So in a previous post I mentioned my team's latest pull request where we were adding a tool that can transpose data.
Because there seemed to be some confusion about its uses, I am going to elaborate upon them here for a moment.
Users are never forced to transpose their data. This feature was requested to be added to Galaxy. A reason that a user may want to transpose their data is for use with Galaxy's column filtering tool for performing statistical analysis or merely just grouping data by data values rather than the features that exist within data. Additionally, the transposition of the data with the tool allows for the usage of tabular data that is not square, though the examples we gave were of square data.
So let's get to the update about the actual pull request itself.
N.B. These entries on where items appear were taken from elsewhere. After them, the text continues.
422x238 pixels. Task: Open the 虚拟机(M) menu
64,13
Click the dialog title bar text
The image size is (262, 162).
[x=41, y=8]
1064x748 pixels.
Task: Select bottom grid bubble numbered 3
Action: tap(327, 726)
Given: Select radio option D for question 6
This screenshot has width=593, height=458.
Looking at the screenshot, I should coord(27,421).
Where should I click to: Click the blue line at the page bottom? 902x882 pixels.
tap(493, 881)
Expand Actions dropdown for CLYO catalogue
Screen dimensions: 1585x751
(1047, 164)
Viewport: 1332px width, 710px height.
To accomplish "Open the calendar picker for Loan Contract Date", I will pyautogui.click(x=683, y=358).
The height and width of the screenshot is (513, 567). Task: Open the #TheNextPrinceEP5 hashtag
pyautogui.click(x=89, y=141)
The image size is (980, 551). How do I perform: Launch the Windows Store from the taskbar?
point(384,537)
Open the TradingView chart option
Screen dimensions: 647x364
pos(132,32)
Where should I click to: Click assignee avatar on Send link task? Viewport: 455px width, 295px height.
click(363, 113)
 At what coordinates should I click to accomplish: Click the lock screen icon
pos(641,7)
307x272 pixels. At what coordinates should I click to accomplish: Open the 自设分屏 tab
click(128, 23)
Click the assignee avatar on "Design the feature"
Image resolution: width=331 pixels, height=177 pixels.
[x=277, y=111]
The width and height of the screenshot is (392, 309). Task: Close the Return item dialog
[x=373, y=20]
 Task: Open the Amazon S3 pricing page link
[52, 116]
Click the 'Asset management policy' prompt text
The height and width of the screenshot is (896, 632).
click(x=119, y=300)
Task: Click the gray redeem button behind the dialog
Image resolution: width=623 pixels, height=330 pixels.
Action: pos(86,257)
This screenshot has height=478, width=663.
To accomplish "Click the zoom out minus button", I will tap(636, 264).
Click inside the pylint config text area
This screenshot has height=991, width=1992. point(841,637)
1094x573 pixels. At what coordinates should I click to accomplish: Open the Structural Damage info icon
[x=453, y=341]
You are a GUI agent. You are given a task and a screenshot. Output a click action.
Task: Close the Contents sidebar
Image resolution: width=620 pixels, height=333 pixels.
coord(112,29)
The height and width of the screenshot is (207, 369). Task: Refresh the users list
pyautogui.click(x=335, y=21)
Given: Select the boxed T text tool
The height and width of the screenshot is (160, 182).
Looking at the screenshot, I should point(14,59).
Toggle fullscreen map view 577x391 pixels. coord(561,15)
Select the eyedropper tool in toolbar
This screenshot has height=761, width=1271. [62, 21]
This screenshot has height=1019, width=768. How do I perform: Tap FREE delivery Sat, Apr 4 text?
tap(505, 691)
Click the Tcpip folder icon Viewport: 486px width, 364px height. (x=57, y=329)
John Chilton, the same developer who responded last time, responded to my pull request:
Flipping over to the activity section he left a comment whenever declining the pull request. He said "Would love to see this in the tool shed!" So that recapitulation of his main comment there has Team Rocket now looking at and experimenting with adding to the tool shed.
So why didn't we add our tool directly into the tool shed before? It would make sense to go straight there, right? Well, I made the decision to submit our pull request the same way as last time because the tool we were developing went hand-in-hand with other tools that are located within the core section of Galaxy (even located in the same toolset as other tools in the core). As you can read, the tools being developed by the core team are now even being moved to the tool shed. So this is no issue.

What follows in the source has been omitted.